Christmas on Salvation Street (Movie Review)

Plot Summary

After his wife dies, Noah Davis decides to accept the invitation of a friend to become the pastor of a California street mission that serves the poor.  One of his daughter objects to the idea, while the other one goes along with whatever he says.  While in the urban areas of southern California, the Davis family ministers to the forgotten and the lost and finds themselves in some harrowing situations with a local gang and some foster kids.

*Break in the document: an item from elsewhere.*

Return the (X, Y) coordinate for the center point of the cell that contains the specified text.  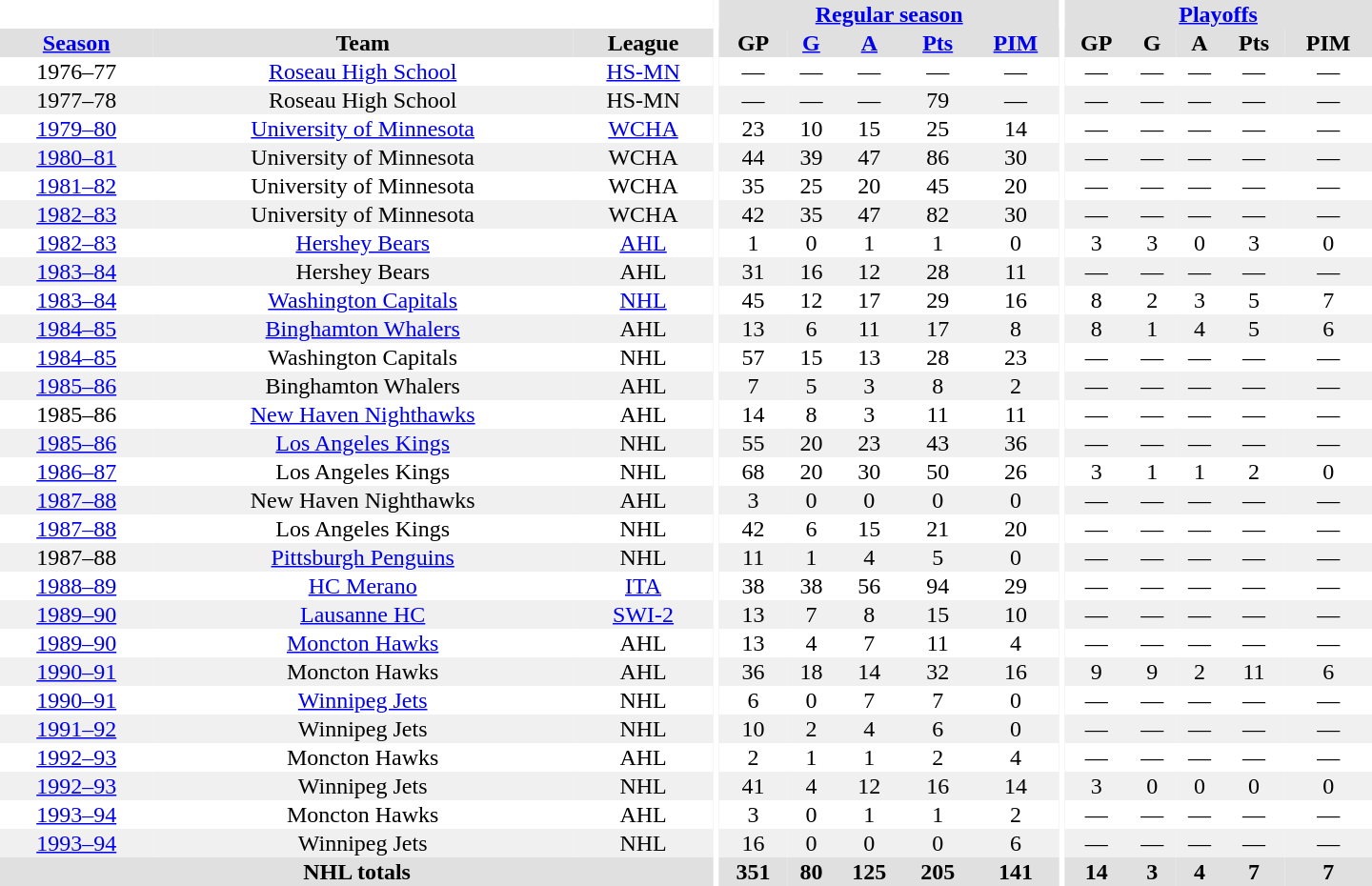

Production Quality (1.5 points)

For the most part, the production of Christmas on Salvation Street is average.  Video quality is good, but audio quality is inconsistent since it is sometimes too loud and sometimes has too many echoes.  Camera work is also good, but there are some cheap looking sets and limited locations.  However, there is improvement in these areas throughout the film.  The editing is also fine except for one too many montages and reused scenes.  On the whole, as previously mentioned, this production is average and definitely has some room for improvement.

Plot and Storyline Quality (.5 point)

At first, the story behind this movie is an interesting idea, but it is seemingly too vague at first.  It is difficult to understand the motivations of the characters as the plot tends to meander with no real focus.  The dialogue also tends to be a bit pedestrian.  Most of the time, Christmas on Salvation Street seems more like the installment of an already-existing series or the beginning of one rather than a standalone film.  While sometimes it is unserious, it is clear that the writers meant well with this film, even if the idea is incomplete.  It’s also hard to see how this needed to be a Christmas film, and things tend to be too easily fixed in the end.  But at least there was an effort here to make it somewhat interesting.

Acting Quality (2 points)

Sometimes the cast members can be a bit too enthusiastic about their lines and emotions, but they settle in as the film progresses.  As time goes on, the cast members become more natural in their roles.  Emotions and lines, for the most part, are delivered effectively, which rounds out a nearly average film.


Films like Christmas on Salvation Street are problematic because they show potential to do more than actually deliver on.  Movies like this do not dwell in the basement of Christian film, but they are not in the top group either.  There are a lot of movies like this that don’t quite go the distance, but perhaps one day, their creators will break through and change the film world with more quality movies.